Calculate distance values based on Proximity-output from this package
fabianscheifele opened this issue · 10 comments
Dear all,
in addition to the metrics provided by this package (ECI,PCI, Outlook gain and outlook index) I would like to calculate the distance value for each product-year-country instance. Those familiar with economic complexity know the definition:
Distance (value between 0 and 1, for product p to country c): the sum of the proximities connecting a new good p to all the products that country c is not currently exporting. We normalize distance by dividing it by the sum of proximities between all products and product p. In other words, distance is the weighted proportion of products connected to good p that country c is not exporting.
I am able to transform the product-proximity matrix resulting from the package into a 3-column dataframe (Hs-code p1, hs-code p2, proxmity) and I also have created a dummy variable 0 and 1 based on whether the country has and RCA in this product. But I am struggling now to code a command/function to calculate the distance.
I attached my data again (its for the year 1995, but the logic is the same) and the code that I started for this calculation
How to calculate distance value.zip
@pachamaltese is there maybe a specific spot in the source code where I can find this? Because I think in order to calculate the opportunity gain index in your package you already need to make use of the distance values as an intermediary outcome?
So you are going to create a new command that calculates the distance value?
I am not yet a very experienced R user nor a programmer. Hence, I think I will not be able to follow the code fully, but I know the concept of the distance value and can check whether the code calculates what it is supposed to...
@fabianscheifele "I know the concept of the distance value and can check whether the code calculates what it is supposed to." this is exactly what I need to double check my results
@fabianscheifele Hi! I've separated the outlook from the distance function. You can install the package with this new change by running remotes::install_github("pachamaltese/economiccomplexity")
. If everything makes sense, please let me know to increase the version number and send the new version to CRAN.
@pachamaltese I checked the function with the attached dataset (HS92 tradedata from oec website for the year 2017) and I have the following observations:
There very minimal differences between the value calculated by the command and my manual re-calculation (based on the proximity matrix created by the proximity command):
Country | Product | Value calculated by command | Manually calculated
Argentina | 10111 | 0.8514521 | 0.85309528
Armenia | 10111 | 0.943737 | 0.943629
Albania | 10111 | 0.929481 | 0.9293449
Albania | 10410 | 0.8495048 | 0.8491
These differences may be due to rounding of number in intermediary calculation steps.
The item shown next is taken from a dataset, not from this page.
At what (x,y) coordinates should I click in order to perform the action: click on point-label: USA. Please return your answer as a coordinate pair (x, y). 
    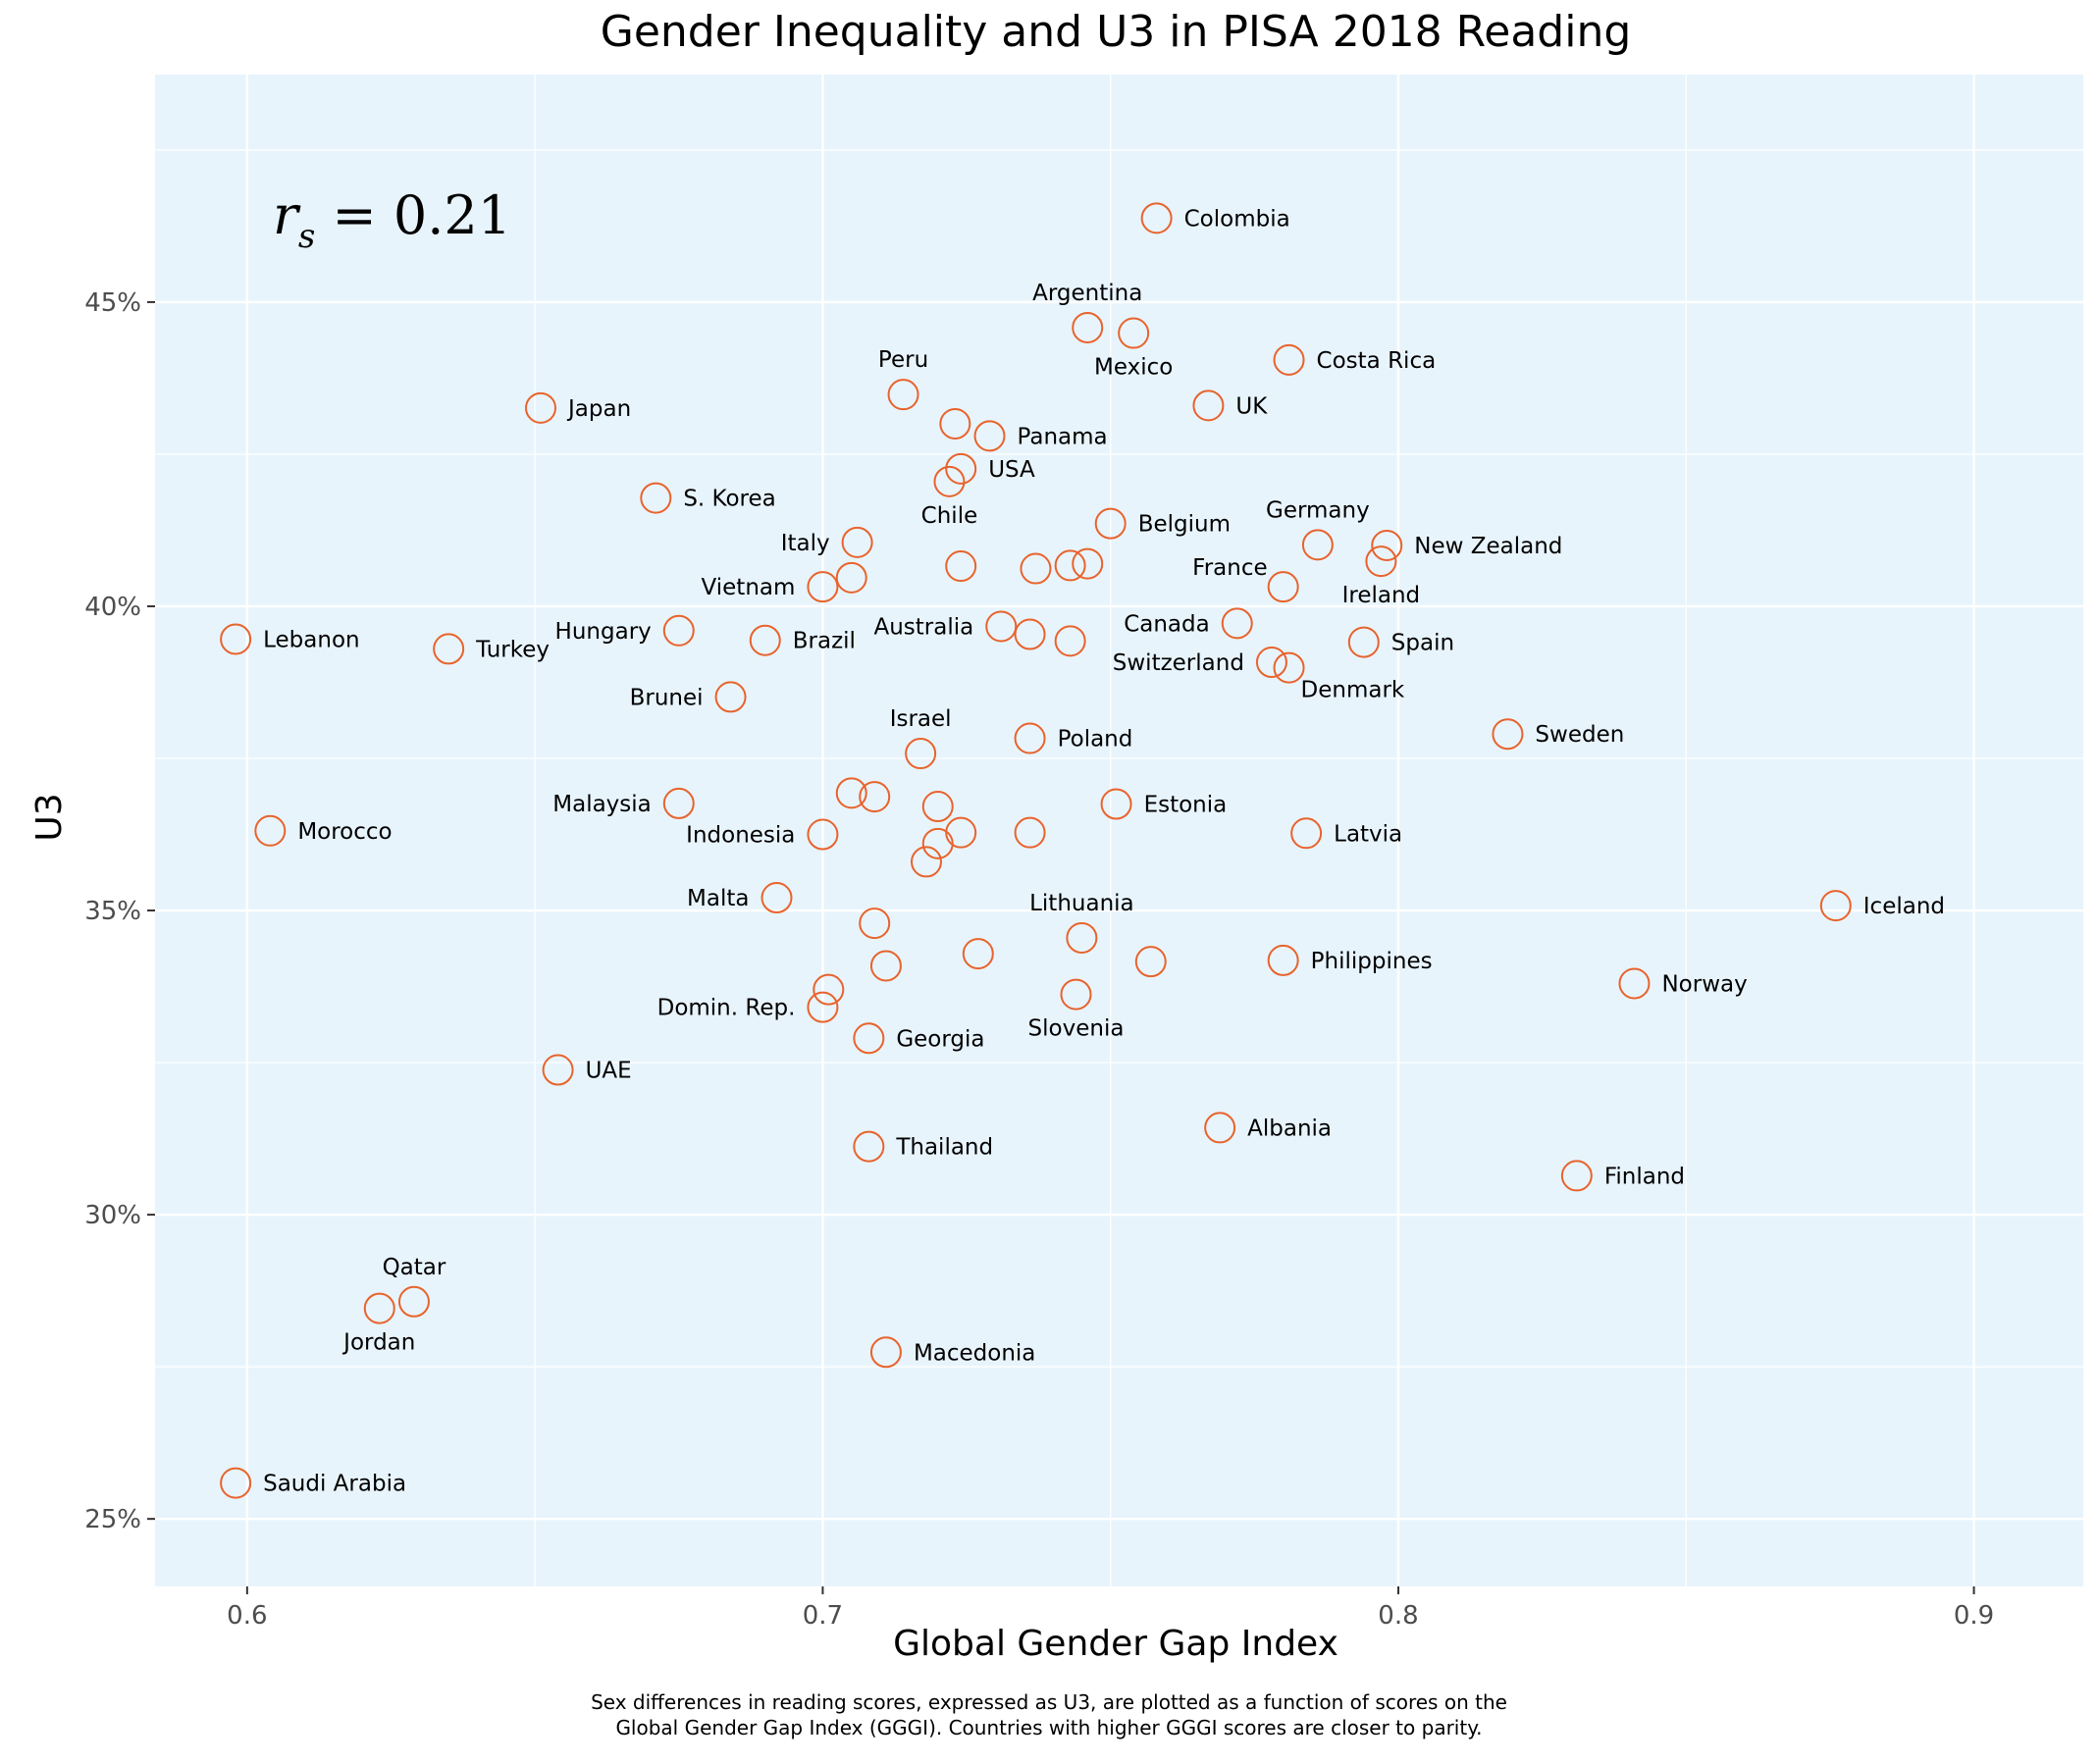
    Looking at the image, I should click on (1012, 470).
The command appears to be working fine and returns the distance value for all product-country combinations previously identified by the balassa_index command and by the product proximity command (hence all products and countries with at least one positive export value recorded in the database that you are using. In case you have a continous database with the same product codes for multiple year and some of those product codes do not in a particular year (but maybe in a previous or a later year), they will be filtered out by the balassa command, when you calculate it for this particular year. Probably to make the matrix more lean
distance value check.zip
).
I highly appreciate this additional functionality because it allow you now to calculate all key complexity metrics used in the Atlas.
@fabianscheifele Thanks a lot! Well, your function is quite long!!
It might be rounding since I'm using matrices. You can try tradestatistics.io, it has a quite decent API and there's https://github.com/rpensci/tradestatiistics to use that API from R, it shall ease data extraction a lot.
When I have completely checked your manual calculation, I shall increase the version number and send to CRAN.
@fabianscheifele there are a few things I don't get from your script. For example, where does all_comb17 come from?
@fabianscheifele Hi! After reading the Atlas again, the equation
Can be correctly expressed as a matrix operation with this line of code
tcrossprod(1 - balassa_index, proximity_product / rowSums(proximity_product))
So, the distance function is correct, and the difference is because of rounding (your codes mixes data.frame, tibble and data.table)
okay, yes this makes sense. the rowSums is basically summing up all the proximities of product p, while the (1-balassa index, proximity-product) is only summing up those instances in matrix where Balassa Index =0.